2nd Order Cross-derivative Matrix-Vector Product (Similar to Hessian-Vector Product)

pkoch · May 8, 2024, 3:06am

Hi,

I am currently trying to find the product of a 2nd order cross-derivative matrix and a vector. That is, (similar to a hessian-vector product) I want to find
Screenshot from 2024-05-08 12-57-16
for arbitrary b and h some function.

Additionally, I want to do this in a way which doesn’t ever store the matrix directly, rather I just need the product (E.g. I don’t want to use torch.func.hessian(self.h, argnums=(0, 1))).

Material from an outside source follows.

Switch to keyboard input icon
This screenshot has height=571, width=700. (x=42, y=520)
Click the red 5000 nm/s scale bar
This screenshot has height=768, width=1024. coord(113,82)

Here is my current attempt with a toy function h:

import torch

def h(x, y):
    return x**2 @ y + y**2 @ x

x = torch.tensor([1., 2., 3.], requires_grad=True)
y = torch.tensor([2., 3., 4.], requires_grad=True)
b = torch.tensor([1., 10., 100.,])

eval = h(x, y)
eval.backward()

eval_2 = (x.grad * b).sum()
eval_2.backward()

print(y.grad)

However I seem to get the following error:

RuntimeError: element 0 of tensors does not require grad and does not have a grad_fn

Any help is much appreciated.

KFrank · May 8, 2024, 4:44pm

Hi Pkoch!

The short answer is that you when you use autograd to compute a second derivative,
you need to use create_graph = True so that the first derivative you compute has
a computation graph through which you can backpropagate.

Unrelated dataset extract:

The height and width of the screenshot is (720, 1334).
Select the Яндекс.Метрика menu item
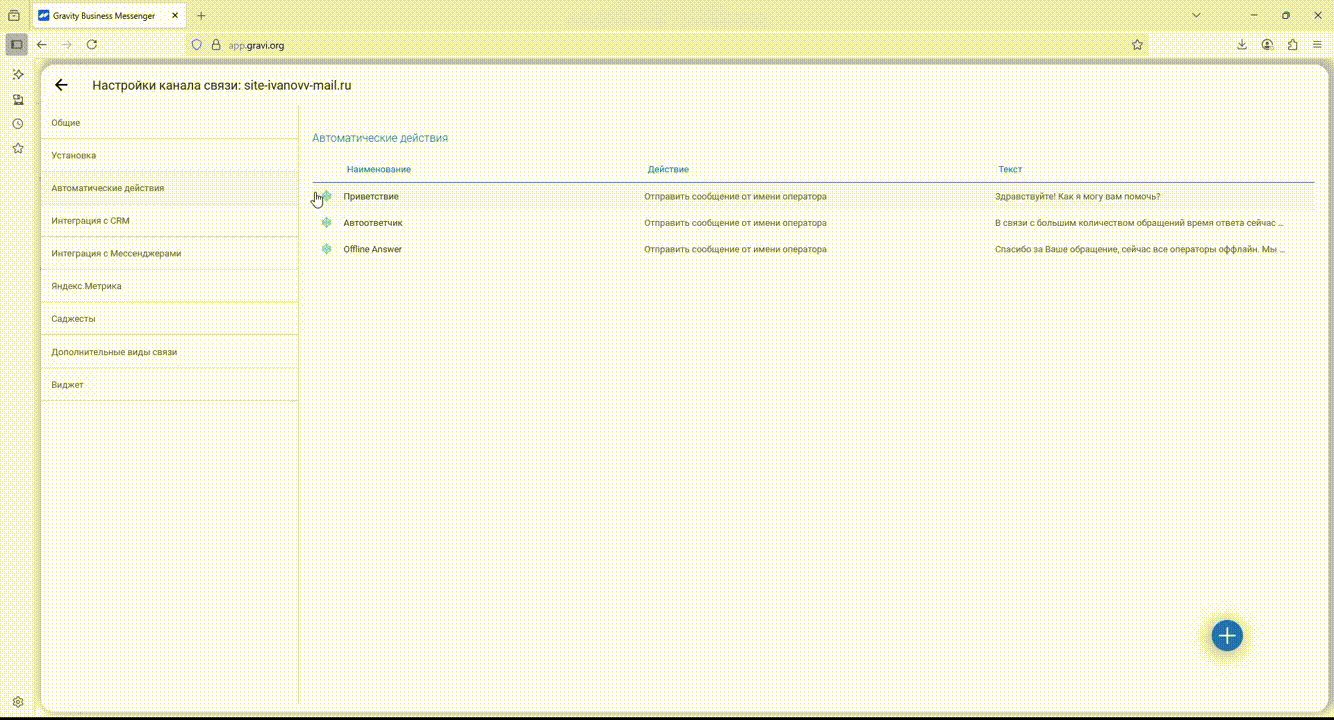pyautogui.click(x=86, y=286)
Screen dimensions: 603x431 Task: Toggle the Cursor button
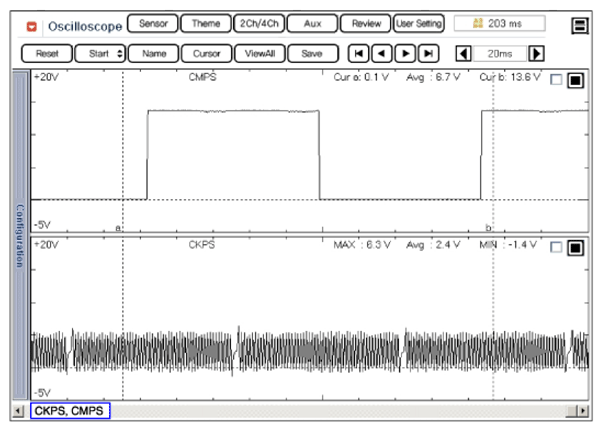206,53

Here is a script that illustrates this both with .backward() and autograd.grad():

import torch
print (torch.__version__)

def h(x, y):
    return x**2 @ y + y**2 @ x

x = torch.tensor([1., 2., 3.], requires_grad=True)
y = torch.tensor([2., 3., 4.], requires_grad=True)
b = torch.tensor([1., 10., 100.,])

# first version -- doesn't work

eval = h (x, y)
eval.backward()                       # doesn't create computation graph for x.grad
print ('x.grad.requires_grad:', x.grad.requires_grad)
eval_2 = (x.grad * b).sum()
print ('eval_2.requires_grad:', eval_2.requires_grad)

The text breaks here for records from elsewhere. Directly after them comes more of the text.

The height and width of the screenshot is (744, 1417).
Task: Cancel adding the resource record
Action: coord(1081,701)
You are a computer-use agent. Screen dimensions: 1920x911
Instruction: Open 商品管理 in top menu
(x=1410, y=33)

# eval_2.backward()                   # fails -- no computation graph for eval_2

x.grad = None
y.grad = None

# fixed version

eval = h (x, y)
eval.backward (create_graph = True)   # creates computation graph for x.grad
y.grad = None                         # zero out unwanted d_eval / d_y
eval_2 = (x.grad * b).sum()
eval_2.backward()
print ('y.grad:', y.grad)

x.grad = None
y.grad = None

# autograd.grad version -- a little cleaner

eval = h (x, y)
x_grad = torch.autograd.grad (eval, x, create_graph = True)[0]
y_grad = torch.autograd.grad ((x_grad * b).sum(), y)[0]

print ('y_grad:', y_grad)

And here is its output:

2.3.0
x.grad.requires_grad: False
eval_2.requires_grad: False
<path_to_pytorch_install>\torch\autograd\graph.py:744: UserWarning: Using backward() with create_graph=True will create a reference cycle between the parameter and its gradient which can cause a memory leak. We recommend using autograd.grad when creating the graph to avoid this. If you have to use this function, make sure to reset the .grad fields of your parameters to None after use to break the cycle and avoid the leak. (Triggered internally at C:\cb\pytorch_1000000000000\work\torch\csrc\autograd\engine.cpp:1208.)
  return Variable._execution_engine.run_backward(  # Calls into the C++ engine to run the backward pass
y.grad: tensor([   6.,  100., 1400.])
y_grad: tensor([   6.,  100., 1400.])

Best.

K. Frank